→ **DESCRIPTION OF THE TASK**
The output is the lines below from the one with "You are a computer-use agent. This" through the one with "Click the search magnifier icon", both included, printed exactly and with no other line.

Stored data
----------------
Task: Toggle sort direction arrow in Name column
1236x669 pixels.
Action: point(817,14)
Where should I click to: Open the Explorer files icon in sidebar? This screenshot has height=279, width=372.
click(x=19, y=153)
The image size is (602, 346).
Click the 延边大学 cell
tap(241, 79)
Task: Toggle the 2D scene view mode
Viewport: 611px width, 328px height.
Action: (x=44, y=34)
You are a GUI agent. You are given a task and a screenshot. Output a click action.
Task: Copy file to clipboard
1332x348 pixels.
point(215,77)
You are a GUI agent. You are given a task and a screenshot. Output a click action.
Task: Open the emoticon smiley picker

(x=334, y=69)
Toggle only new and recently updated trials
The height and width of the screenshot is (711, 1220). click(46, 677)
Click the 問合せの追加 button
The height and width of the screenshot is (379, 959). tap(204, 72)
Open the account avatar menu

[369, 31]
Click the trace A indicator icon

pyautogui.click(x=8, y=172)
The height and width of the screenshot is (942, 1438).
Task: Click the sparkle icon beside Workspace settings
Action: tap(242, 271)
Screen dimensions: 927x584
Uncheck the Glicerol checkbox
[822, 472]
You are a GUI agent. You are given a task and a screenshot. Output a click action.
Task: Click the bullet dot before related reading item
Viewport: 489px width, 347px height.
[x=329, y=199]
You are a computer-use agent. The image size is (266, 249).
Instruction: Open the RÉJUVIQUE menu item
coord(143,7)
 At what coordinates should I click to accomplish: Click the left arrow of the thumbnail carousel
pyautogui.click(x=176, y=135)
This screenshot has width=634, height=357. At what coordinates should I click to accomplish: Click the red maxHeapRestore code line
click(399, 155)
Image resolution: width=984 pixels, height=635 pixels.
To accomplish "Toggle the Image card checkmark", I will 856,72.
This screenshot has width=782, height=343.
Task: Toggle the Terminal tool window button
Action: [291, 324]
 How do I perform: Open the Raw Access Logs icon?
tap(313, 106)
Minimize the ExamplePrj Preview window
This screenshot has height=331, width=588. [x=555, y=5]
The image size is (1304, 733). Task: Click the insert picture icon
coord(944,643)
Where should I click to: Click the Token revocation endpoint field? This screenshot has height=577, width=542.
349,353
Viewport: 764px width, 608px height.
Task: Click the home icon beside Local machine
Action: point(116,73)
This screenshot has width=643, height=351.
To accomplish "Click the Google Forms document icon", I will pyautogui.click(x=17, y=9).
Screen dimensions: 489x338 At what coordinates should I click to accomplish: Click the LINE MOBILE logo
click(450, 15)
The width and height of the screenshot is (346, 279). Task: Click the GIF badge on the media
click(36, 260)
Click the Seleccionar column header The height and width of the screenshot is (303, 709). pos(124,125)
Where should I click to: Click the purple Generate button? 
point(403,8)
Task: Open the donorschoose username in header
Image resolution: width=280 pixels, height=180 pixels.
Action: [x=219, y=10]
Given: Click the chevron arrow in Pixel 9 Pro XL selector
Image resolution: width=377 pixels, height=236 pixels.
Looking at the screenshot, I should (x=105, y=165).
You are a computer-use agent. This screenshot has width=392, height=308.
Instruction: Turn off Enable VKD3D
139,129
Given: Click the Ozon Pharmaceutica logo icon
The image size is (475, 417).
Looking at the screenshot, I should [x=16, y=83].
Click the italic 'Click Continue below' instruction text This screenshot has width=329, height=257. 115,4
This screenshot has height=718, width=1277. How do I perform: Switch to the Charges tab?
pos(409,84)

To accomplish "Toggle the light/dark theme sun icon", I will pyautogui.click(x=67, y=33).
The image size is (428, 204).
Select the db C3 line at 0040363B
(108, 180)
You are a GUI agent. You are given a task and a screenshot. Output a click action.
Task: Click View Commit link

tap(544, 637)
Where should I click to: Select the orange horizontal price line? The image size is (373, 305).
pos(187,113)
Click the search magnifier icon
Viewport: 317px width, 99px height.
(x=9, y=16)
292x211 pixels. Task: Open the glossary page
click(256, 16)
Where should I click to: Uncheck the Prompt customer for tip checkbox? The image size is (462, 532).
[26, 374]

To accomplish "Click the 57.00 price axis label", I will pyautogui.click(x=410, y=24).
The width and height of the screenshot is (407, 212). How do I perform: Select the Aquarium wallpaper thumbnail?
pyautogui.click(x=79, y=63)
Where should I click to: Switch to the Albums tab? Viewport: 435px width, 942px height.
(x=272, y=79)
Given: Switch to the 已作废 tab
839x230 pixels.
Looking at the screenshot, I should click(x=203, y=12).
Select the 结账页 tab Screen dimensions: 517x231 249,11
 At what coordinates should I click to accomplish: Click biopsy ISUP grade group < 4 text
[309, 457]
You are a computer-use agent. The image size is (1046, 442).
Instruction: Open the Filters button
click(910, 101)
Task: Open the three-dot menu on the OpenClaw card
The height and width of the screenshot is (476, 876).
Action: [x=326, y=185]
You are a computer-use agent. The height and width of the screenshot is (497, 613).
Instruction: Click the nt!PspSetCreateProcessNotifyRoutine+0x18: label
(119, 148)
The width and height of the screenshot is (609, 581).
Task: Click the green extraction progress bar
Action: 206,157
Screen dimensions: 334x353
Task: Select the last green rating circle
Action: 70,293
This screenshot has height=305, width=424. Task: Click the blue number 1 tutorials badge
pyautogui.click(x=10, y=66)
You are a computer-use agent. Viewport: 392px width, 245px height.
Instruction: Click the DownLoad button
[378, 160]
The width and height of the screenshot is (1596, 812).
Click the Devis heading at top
----------------
→ **EXERCISE RESPONSE**
You are a computer-use agent. This screenshot has width=392, height=308.
Instruction: Turn off Enable VKD3D
139,129
Given: Click the Ozon Pharmaceutica logo icon
The image size is (475, 417).
Looking at the screenshot, I should [x=16, y=83].
Click the italic 'Click Continue below' instruction text This screenshot has width=329, height=257. 115,4
This screenshot has height=718, width=1277. How do I perform: Switch to the Charges tab?
pos(409,84)

To accomplish "Toggle the light/dark theme sun icon", I will pyautogui.click(x=67, y=33).
The image size is (428, 204).
Select the db C3 line at 0040363B
(108, 180)
You are a GUI agent. You are given a task and a screenshot. Output a click action.
Task: Click View Commit link

tap(544, 637)
Where should I click to: Select the orange horizontal price line? The image size is (373, 305).
pos(187,113)
Click the search magnifier icon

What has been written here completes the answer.